Un contexte géopolitique toujours instable
L’incident dans le détroit d’Ormuz n’est que le dernier épisode en date d’une série d’escalades au Moyen-Orient. La guerre entre Israël et le Hamas, entrée dans son dixième mois, continue de déstabiliser l’ensemble de la région. Par ailleurs, les frappes ukrainiennes sur les infrastructures pétrolières russes perturbent l’offre de brut en provenance de la mer Noire, ajoutant une pression supplémentaire sur les marchés mondiaux. Le président iranien, lors d’une allocution publique, a accusé « certaines puissances étrangères » de chercher à envenimer la situation, sans toutefois fournir de précisions.

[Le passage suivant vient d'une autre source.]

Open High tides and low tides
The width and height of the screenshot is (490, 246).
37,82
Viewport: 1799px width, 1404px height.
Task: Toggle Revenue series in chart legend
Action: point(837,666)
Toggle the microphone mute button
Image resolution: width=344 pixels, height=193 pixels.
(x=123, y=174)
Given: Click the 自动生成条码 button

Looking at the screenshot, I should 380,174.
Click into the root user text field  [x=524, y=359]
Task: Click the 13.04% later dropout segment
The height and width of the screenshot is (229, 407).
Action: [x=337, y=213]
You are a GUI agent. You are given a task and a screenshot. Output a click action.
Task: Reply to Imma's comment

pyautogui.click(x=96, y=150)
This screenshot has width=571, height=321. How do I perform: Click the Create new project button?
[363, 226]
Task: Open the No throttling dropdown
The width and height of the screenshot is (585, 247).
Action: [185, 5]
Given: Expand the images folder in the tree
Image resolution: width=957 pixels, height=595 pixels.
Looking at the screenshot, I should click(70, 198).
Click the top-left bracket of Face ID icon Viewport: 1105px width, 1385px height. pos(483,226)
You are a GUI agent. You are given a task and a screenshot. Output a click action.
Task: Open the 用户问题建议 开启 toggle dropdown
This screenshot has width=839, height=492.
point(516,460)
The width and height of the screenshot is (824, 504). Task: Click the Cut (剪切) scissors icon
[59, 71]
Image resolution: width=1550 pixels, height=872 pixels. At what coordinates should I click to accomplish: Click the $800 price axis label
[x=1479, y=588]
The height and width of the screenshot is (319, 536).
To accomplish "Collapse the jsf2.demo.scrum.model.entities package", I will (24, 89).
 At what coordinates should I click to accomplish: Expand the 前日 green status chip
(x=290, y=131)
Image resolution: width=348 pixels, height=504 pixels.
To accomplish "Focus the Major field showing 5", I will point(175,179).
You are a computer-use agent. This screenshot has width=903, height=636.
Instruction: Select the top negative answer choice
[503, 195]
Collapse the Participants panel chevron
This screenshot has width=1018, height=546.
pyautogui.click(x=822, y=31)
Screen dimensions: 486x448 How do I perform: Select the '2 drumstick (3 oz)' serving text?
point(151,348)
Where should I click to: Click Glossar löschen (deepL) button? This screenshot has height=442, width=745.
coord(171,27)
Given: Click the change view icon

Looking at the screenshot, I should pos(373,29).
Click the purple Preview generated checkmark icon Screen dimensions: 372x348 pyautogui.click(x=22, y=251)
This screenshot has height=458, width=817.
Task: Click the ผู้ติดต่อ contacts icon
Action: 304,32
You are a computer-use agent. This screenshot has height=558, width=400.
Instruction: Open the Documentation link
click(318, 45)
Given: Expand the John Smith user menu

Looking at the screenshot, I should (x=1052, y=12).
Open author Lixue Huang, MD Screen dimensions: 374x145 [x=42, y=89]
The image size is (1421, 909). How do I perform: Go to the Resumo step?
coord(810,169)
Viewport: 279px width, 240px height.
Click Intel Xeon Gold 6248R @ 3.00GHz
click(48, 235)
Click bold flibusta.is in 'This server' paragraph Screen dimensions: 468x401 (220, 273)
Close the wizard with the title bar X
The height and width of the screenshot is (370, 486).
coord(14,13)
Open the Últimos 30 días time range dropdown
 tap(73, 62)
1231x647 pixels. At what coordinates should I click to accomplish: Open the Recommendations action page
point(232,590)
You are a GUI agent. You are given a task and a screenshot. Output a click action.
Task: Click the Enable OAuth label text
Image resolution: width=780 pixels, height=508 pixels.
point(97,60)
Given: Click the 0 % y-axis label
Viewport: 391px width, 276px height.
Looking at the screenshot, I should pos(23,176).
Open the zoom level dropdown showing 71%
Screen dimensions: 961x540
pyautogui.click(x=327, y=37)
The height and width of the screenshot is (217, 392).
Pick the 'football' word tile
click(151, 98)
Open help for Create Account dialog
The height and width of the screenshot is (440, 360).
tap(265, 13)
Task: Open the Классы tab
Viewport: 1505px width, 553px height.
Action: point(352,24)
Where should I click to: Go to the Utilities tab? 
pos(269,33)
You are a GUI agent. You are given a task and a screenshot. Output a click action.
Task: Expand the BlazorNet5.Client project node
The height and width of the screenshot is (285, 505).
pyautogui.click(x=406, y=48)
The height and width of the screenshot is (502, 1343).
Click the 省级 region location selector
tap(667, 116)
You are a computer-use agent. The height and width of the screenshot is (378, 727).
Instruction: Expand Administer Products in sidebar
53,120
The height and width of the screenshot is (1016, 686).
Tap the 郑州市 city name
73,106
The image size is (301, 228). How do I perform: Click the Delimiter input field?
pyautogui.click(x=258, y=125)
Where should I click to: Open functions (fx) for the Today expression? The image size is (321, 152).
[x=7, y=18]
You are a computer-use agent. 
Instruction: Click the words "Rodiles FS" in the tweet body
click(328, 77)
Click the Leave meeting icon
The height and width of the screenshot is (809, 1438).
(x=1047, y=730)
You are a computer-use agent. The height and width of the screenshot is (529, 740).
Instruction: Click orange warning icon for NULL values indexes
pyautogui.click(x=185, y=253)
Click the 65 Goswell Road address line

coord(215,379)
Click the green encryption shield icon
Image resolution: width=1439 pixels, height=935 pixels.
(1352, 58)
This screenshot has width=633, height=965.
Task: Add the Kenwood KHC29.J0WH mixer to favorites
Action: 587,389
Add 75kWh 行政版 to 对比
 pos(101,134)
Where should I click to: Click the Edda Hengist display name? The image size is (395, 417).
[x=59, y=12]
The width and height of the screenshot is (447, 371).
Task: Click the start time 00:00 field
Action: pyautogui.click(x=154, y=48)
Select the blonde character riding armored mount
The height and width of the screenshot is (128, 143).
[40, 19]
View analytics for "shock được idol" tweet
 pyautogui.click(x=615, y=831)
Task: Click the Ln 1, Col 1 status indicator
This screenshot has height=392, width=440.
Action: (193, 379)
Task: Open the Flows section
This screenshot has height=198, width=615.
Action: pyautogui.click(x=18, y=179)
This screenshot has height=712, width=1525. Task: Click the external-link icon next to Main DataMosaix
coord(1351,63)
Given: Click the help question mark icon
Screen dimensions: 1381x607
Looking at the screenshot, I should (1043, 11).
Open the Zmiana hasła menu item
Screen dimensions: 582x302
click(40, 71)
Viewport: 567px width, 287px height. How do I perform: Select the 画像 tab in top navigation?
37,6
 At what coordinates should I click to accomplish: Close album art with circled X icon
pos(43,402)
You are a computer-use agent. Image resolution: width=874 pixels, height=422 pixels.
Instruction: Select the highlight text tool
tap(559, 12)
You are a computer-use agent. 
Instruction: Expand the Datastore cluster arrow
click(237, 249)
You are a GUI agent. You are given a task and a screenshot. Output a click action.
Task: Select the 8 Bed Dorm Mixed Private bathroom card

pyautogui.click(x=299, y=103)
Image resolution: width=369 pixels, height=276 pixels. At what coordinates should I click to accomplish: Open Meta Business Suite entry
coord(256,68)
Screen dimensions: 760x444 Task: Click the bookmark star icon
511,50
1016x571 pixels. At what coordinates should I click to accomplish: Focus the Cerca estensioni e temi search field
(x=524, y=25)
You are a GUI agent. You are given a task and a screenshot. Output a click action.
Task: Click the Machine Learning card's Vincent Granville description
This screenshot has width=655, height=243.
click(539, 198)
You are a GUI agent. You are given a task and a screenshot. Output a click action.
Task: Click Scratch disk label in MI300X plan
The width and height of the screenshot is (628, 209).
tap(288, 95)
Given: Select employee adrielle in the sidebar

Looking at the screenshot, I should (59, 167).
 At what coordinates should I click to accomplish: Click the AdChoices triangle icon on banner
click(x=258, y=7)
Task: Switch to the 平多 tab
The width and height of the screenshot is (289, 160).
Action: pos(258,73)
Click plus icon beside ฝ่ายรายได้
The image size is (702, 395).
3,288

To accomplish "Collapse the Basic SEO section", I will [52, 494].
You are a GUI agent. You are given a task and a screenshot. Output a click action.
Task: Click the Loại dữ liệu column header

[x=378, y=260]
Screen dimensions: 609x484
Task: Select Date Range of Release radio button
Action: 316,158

Les réactions des compagnies pétrolières
Plusieurs grandes compagnies pétrolières occidentales ont annoncé qu’elles suspendaient temporairement leurs transits par le détroit d’Ormuz, par mesure de précaution. TotalEnergies s’est refusé à tout commentaire officiel, mais des sources proches du groupe indiquent que la direction suit la situation « avec la plus grande attention ». De son côté, l’Organisation des pays exportateurs de pétrole (OPEP) n’a pas encore convoqué de réunion d’urgence, mais plusieurs de ses membres, dont l’Arabie saoudite, ont fait savoir qu’ils étaient prêts à augmenter leur production si nécessaire pour compenser une éventuelle baisse des approvisionnements iraniens.
Quelles perspectives pour les consommateurs ?
Pour les automobilistes français, la perspective d’un nouveau pic des prix à la pompe se précise. Le gouvernement a indiqué qu’il activerait, si nécessaire, le dispositif de remise sur les carburants qui avait déjà été utilisé lors de la précédente crise, mais son enveloppe budgétaire reste limitée. Les syndicats de transporteurs routiers, eux, menacent de bloquer les dépôts pétroliers si aucune mesure d’urgence n’est prise pour amortir le choc. La tension monte donc à tous les niveaux, tandis que les regards restent rivés sur le détroit d’Ormuz, épicentre d’une crise énergétique qui n’en finit pas de s’étendre.